Blog Scraper: Technical Description
Overview
The Blog Scraper is designed to automatically collect and process blog posts from the Metis.io website. It uses a lightweight HTML parsing approach to extract relevant information efficiently and store it in a structured format suitable for consumption by Alith AI agents.
Architecture
The blog scraper follows a straightforward pipeline architecture:
- Fetch HTML: Retrieve the blog listing page
- Extract Post Metadata: Parse HTML to identify blog posts and their metadata
- Fetch Individual Posts: Retrieve the full content of each blog post
- Process and Structure: Transform the raw data into a structured format
- Store Results: Save the processed data as JSON
Implementation Details
Core Components
scripts/addknowledge_blog.py # Main scraper implementation
.github/workflows/addknowledge_blog.yaml # Automation workflow
knowledge/metis/blog.json # Output knowledge file
Dependencies
The blog scraper has minimal dependencies to ensure reliability:
requests
: For making HTTP requests to the blog websitebeautifulsoup4
: For parsing HTML contenthashlib
: For generating unique identifiers- Standard library modules (
json
,datetime
,os
)
Key Functions
Fetching Blog Posts
def fetch_blog_posts():
response = requests.get(BLOG_URL)
if response.status_code != 200:
raise Exception("Failed to fetch blog page.")

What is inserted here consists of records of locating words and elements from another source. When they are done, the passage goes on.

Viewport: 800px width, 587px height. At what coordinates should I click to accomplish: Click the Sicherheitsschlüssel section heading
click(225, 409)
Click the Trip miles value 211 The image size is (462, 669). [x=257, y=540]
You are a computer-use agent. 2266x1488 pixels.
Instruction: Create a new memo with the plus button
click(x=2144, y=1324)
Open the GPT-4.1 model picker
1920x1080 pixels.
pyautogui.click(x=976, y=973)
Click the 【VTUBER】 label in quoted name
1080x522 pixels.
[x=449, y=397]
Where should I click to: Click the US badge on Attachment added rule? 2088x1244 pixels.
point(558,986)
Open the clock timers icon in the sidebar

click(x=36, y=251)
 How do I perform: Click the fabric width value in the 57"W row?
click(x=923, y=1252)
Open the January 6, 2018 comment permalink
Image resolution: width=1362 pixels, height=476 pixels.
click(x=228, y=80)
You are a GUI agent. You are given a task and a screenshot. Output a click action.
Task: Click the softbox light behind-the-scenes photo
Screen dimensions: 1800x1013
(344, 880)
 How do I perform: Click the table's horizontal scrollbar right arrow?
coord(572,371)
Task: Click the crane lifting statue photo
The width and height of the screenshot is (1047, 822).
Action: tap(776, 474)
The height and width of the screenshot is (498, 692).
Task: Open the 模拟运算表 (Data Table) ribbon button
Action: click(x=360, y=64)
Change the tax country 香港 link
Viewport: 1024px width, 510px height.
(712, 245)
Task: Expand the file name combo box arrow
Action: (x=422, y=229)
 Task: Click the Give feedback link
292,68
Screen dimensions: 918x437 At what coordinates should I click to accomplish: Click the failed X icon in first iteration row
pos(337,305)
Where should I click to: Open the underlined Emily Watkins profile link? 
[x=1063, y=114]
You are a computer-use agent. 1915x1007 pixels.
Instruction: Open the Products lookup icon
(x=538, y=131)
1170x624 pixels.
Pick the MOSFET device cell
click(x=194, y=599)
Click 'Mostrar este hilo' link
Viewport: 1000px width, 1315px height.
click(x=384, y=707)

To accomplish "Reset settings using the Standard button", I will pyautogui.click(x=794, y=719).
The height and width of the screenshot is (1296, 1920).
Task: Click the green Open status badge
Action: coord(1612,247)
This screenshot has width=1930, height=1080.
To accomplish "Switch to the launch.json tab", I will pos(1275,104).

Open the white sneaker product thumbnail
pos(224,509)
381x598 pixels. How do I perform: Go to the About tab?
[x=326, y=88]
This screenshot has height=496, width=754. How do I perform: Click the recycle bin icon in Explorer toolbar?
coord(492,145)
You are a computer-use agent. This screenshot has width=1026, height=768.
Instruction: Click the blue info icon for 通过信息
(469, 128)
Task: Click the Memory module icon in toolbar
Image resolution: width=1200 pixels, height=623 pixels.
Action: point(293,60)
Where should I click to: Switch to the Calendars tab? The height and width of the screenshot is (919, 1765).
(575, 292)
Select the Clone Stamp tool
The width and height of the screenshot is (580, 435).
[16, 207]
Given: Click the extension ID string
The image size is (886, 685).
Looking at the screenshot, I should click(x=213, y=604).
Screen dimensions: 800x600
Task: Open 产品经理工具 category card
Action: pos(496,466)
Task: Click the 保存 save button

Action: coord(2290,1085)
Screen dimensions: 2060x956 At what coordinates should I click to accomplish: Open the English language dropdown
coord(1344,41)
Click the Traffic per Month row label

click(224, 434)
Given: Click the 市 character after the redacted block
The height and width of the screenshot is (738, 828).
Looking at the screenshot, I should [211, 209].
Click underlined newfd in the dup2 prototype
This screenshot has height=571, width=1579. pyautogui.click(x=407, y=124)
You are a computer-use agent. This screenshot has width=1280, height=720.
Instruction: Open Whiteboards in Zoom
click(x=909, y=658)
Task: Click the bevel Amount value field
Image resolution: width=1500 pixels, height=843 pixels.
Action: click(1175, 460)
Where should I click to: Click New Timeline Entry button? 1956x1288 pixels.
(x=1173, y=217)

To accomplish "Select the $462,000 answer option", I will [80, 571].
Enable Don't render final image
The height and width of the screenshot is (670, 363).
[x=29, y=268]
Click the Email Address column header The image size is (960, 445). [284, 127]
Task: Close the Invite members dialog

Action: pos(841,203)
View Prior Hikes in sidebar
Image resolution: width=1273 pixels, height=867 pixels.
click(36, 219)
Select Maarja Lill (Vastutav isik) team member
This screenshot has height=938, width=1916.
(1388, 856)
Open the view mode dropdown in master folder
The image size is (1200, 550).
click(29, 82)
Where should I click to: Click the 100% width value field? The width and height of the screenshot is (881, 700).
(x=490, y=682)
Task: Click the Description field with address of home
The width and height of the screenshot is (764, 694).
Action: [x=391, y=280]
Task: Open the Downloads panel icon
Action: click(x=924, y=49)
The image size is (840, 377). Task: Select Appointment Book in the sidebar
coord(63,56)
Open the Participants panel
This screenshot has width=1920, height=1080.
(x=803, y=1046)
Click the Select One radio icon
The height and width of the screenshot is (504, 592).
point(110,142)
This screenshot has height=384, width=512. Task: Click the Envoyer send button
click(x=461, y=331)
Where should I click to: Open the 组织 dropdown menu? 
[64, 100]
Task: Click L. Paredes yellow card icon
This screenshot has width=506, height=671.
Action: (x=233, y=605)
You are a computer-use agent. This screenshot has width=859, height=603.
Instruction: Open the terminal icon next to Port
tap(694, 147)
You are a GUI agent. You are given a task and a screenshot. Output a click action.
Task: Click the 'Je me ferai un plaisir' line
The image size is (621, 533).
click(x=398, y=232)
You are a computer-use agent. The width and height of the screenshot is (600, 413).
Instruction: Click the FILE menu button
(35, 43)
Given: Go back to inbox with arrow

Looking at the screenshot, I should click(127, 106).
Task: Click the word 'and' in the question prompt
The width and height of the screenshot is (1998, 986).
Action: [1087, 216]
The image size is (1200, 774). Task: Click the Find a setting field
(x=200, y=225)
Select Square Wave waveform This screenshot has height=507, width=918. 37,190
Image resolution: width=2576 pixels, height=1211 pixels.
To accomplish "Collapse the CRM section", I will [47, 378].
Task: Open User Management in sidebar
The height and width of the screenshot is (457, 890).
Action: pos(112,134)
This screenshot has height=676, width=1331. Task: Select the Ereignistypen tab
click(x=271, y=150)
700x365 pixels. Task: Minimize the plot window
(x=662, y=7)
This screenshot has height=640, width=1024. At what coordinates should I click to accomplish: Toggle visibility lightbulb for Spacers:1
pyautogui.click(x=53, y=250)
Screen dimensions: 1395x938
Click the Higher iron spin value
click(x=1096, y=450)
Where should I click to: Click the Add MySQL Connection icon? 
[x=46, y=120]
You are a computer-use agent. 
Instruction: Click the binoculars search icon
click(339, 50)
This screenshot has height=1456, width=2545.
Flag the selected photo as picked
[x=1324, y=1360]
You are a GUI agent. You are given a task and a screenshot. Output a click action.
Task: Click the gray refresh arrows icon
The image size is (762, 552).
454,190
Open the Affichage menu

soup = BeautifulSoup(response.text, "html.parser")
return soup.find_all(
"div", {"role": "listitem", "class": "collection-item tech w-dyn-item"}
)
Parsing Blog Items
def parse_blog_item(item):
link_tag = item.find("a", {"aria-label": "link-article"})
link = link_tag["href"]
date = item.find("div", class_="text-1-pc").text.strip()
author = (
item.find("div", class_="autor-tag").text.strip()
if item.find("div", class_="autor-tag")
else "Unknown"
)
title = item.find("div", {"fs-cmsfilter-field": "title"}).text.strip()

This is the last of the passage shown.